After Thought

Unit of Work Part 1

with 4 comments

Quoting from Martin Fowler’s Patterns of Enterprise Application Architecture, “Unit of Work maintains a list of objects affected by a business transaction and coordinates the writing out of changes and the resolution of concurrency problems”.

This post delves into the details and implementation of Unit of Work based on Martin Fowler’s explanation of Unit of Work in his book. First, we will try to understand the Unit of Work concept, then implement a Unit of Work and finally, we will see how it can be effectively used in a sample application.

An application request can be atomic (affecting single business object) or composite in nature (affecting multiple business objects). It becomes even more tricky when a database has to be updated with these changes. If you imagine a scenario where a request updates multiple business objects, then the following questions arise.

  • Do you make multiple calls to the database to save each of the objects  ?
  • You save all of them together into the database ?

The main drawback of the former approach is that your request handler has to be database aware. It has to make multiple calls to database for each and every request and if there is any error in the process, rollback the changes. Other issues are having to keep the transaction open throughout the request and maintain referential integrity when saving the objects into the database.
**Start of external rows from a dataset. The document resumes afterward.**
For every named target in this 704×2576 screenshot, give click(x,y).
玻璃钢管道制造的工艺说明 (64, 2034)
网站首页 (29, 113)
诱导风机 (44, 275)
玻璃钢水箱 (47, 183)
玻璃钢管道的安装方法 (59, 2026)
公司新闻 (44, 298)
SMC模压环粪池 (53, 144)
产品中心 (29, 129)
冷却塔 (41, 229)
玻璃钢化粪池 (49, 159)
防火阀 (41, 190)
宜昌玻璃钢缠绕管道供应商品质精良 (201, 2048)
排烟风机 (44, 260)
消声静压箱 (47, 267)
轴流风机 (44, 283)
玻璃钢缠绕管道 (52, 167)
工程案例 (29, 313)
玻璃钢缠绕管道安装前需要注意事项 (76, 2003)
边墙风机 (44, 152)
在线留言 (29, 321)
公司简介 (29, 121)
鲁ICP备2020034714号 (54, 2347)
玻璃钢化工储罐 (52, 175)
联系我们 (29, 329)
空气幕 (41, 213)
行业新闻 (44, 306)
The latter approach keeps track of all the business objects that were changed during a request and at the end of the request all the business objects that were changed are saved into the database. This may involve opening a transaction, committing the changes and then closing the transaction. For this approach to work, it needs someone to track the objects that were changed, managing transaction and committing the changes. This is exactly what Unit of Work is intended to do.

Unit of Work keeps track of all the objects that are changed during a request, open a transaction, save the business objects in to the database and then close the transaction. In case of error, rollback all the changes. By doing this, it also accomplishes another important aspect of development - separation of concern which will be discussed in detail in part 2. Thus, the developer need not worry about persisting business objects into the database or dealing with database calls.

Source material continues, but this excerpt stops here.